Hildesheimer Allgemeine Zeitung

Kirchen sehen keinen Bedarf für Reform der Kirchensteuer

Veröffentlicht von dpa am 19.04.2019.

Hildesheim/Osnabrück - Im Gegensatz zum Bischof von Eichstätt sehen die katholischen Bistümer in Niedersachsen keinen Bedarf für eine Diskussion über die Kirchensteuer. „Das Kirchensteuersystem hat sich bewährt bei uns, und ich sehe nicht, dass wir ein besseres System der Kirchenfinanzierung bekommen können“, sagte der Finanzdirektor des Bistums Osnabrück, Joachim Schnieders.

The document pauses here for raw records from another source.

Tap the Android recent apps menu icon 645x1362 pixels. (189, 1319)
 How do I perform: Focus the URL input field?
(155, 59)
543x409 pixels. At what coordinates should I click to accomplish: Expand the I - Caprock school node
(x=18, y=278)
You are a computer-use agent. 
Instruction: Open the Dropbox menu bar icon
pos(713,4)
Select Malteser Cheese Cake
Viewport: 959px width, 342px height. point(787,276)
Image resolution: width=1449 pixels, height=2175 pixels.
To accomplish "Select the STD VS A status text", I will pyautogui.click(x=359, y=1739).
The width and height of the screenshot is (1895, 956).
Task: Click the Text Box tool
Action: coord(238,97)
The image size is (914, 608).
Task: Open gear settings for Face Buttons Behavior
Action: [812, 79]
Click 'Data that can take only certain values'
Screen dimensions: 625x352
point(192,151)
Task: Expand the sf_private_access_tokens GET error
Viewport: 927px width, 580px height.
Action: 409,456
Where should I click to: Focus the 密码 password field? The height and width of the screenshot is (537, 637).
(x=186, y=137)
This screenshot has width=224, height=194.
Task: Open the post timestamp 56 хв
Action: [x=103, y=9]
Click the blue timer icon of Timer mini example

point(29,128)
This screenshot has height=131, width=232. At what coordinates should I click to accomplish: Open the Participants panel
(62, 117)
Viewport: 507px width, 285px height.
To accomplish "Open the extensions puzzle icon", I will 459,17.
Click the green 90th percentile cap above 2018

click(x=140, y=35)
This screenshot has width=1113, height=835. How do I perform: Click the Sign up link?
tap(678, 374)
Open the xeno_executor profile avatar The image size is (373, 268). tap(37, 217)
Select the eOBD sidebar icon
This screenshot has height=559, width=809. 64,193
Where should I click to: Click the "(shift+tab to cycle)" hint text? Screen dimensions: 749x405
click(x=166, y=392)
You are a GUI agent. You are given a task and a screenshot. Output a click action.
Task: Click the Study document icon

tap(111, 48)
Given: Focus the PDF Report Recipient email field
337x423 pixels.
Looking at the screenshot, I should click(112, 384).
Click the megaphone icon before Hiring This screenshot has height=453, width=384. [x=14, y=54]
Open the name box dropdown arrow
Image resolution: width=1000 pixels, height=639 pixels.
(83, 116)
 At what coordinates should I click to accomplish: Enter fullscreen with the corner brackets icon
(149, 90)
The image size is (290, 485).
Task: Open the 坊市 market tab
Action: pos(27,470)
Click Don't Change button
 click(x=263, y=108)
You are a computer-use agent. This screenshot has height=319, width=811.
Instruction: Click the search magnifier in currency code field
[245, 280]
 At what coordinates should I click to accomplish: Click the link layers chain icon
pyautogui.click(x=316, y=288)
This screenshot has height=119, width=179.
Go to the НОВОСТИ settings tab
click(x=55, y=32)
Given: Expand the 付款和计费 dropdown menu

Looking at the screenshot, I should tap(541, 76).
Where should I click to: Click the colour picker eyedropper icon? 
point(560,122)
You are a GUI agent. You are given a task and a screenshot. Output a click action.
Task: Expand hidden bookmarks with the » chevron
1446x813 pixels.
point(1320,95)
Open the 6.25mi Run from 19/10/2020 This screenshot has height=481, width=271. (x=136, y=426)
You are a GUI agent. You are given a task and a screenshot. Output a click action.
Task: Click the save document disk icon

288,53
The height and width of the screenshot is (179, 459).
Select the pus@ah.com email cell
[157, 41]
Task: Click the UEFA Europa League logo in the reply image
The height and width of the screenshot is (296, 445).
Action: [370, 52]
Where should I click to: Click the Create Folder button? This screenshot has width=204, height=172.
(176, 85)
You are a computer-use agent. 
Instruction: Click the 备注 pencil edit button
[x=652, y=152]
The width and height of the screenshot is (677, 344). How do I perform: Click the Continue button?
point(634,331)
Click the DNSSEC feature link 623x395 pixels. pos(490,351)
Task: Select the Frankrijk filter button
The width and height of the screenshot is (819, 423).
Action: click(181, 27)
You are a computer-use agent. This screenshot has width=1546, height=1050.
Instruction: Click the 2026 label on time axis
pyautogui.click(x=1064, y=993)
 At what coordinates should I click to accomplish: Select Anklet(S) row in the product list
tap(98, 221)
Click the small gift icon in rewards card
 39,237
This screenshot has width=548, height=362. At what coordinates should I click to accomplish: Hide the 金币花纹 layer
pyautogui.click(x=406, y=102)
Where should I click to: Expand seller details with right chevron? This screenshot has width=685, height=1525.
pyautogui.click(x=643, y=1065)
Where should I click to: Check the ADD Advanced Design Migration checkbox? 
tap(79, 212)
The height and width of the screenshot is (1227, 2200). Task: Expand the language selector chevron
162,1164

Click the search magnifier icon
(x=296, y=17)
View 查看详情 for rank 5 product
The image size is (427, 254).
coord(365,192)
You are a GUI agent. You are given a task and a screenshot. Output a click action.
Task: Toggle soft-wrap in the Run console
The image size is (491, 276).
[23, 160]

„Aus Sicht des Bistums Hildesheim gibt es im Moment keine tragfähige Alternative zur Kirchensteuer“, sagte der Sprecher des Bistums Hildesheim, Volker Bauerfeld. Angesichts des demografischen Wandels und der Kirchenaustritte bestehe aber die Notwendigkeit, künftig die Ausgaben an die Einnahmen anzupassen. Das Bistum Hildesheim müsse sich daher von Immobilien trennen, weil nicht mehr alle Gebäude für die Seelsorge benötigt würden. Das betreffe Kirchen, Pfarrhäuser und Pfarrheime.

Aufgaben straffen

Auch Schnieders sagte, die Kirche müsse sich auf schrumpfende Mitgliederzahlen einstellen und darüber nachdenken, welche Aufgaben man straffen könne. „Das stellt aber nicht das Kirchensteuersystem grundsätzlich infrage“, betonte er. Dank der Kirchensteuer übernehme die Kirche auch viele Aufgaben für den Staat – als Betreiber von Schulen, Kindertagesstätten oder sozialen Beratungsstellen. Ohne Kirchensteuern müssten diese Dienste kirchlicherseits deutlich abgebaut werden. Auch wenn sich der Staat an der Finanzierung dieser Einrichtungen beteilige, übernehme die Kirche mit Hilfe der Kirchensteuer doch einen Großteil der Kosten.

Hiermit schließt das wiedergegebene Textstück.